Di Nardo M., Bella Battuta. Servizi devastanti e frasi memorabili. Quando il tennis di Andy Roddick dava spettacolo, Absoluty Free Editore, Roma, 2015.
Credo sia una questione di meccanismi mentali. Uno psicotac nel cervello e scatta un’immedesimazione mistica con uno degli uomini luminosi con la racchetta. In realtà succede anche con i film o con le fiction o in quei racconti greci vecchi più di duemila anni fatti di Dei, guerrieri e tradimenti. Si chiama proiezione dell’Io o processo d’identificazione libidico. In genere capita con l’eroe, poco importa se si chiama Marlon Brando, Achille o Roger Federer. Ma non sempre. I nostri meccanismi mentali sono complessi e perversi. Io per un periodo della vita sono diventato Gianluca Pozzi. I suoi gesti erano ai miei occhi più importanti di quelli di presidenti e capi di stato. Mi vergogno a dirlo ma le gioie più grosse della mia vita me le hanno date le volée di Gianluca Pozzi. E non l’ho nemmeno visto giocare molte volte, ma in quelle spalle alte, in quell’avvicinarsi alla rete gatton gattoni, in quel dritto anchilosato e soprattutto in quelle verticalizzazioni assassine vedevo la mia vita. O quella che avrei voluto vivere: un ragazzo che a tempo ormai scaduto se ne va in giro per il mondo a far vedere una bellezza tanto fragile quanto disarmate, armato solo di una maglietta bianca senza sponsor, chiusure a rete contro tempo e soprattutto fuori dal tempo.

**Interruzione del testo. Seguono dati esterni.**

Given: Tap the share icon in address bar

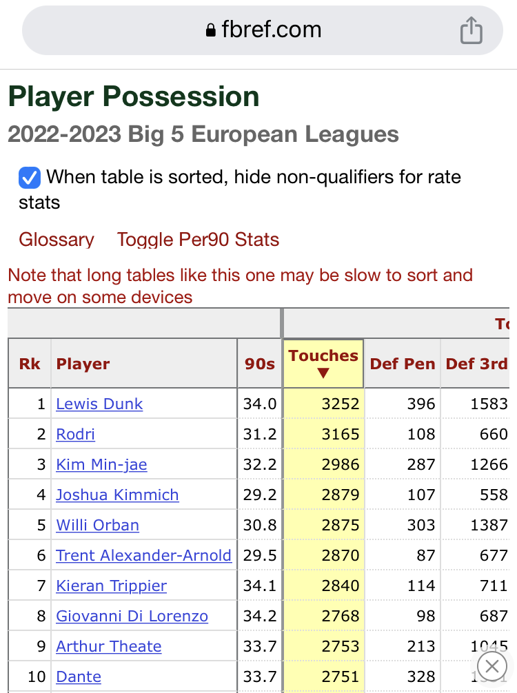Looking at the screenshot, I should click(471, 30).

Con le dovute proporzioni credo che a Marco di Nardo sia successa la stessa cosa con Andy Roddick. Il suo libro Bella battuta è un accuratissimo racconto della parabola tennistica ed esistenziale del Kid di Nebraska, il ragazzo biondo che ha aperto la porta al tennis del futuro per poi venirne travolto spietatamente. Perché se la vita è crudele il tennis lo è molto di più. Non credo che Marco di Nardo sia stato l’unico a identificarsi con Roddick. Nato nella terra che ha dato i natali a Marlon Brando, Malcom X e Fred Astaire, Roddick sembrava l’incarnazione del sogno americano: un ragazzo di provincia che arriva in cima al mondo a furia di servizi, dritti fotonici e diritto divino. Troppo antipatici Mac e Jimbo, troppo anonimo Sampras, troppo tormentato Agassi, Andy sembrava la faccia bella dell’America, uno uscito da Smallville e invece rappresentò il luminoso declino della superpotenza americana affondata dai colpi globali dei Fantastici quattro. Dopo lui il nulla.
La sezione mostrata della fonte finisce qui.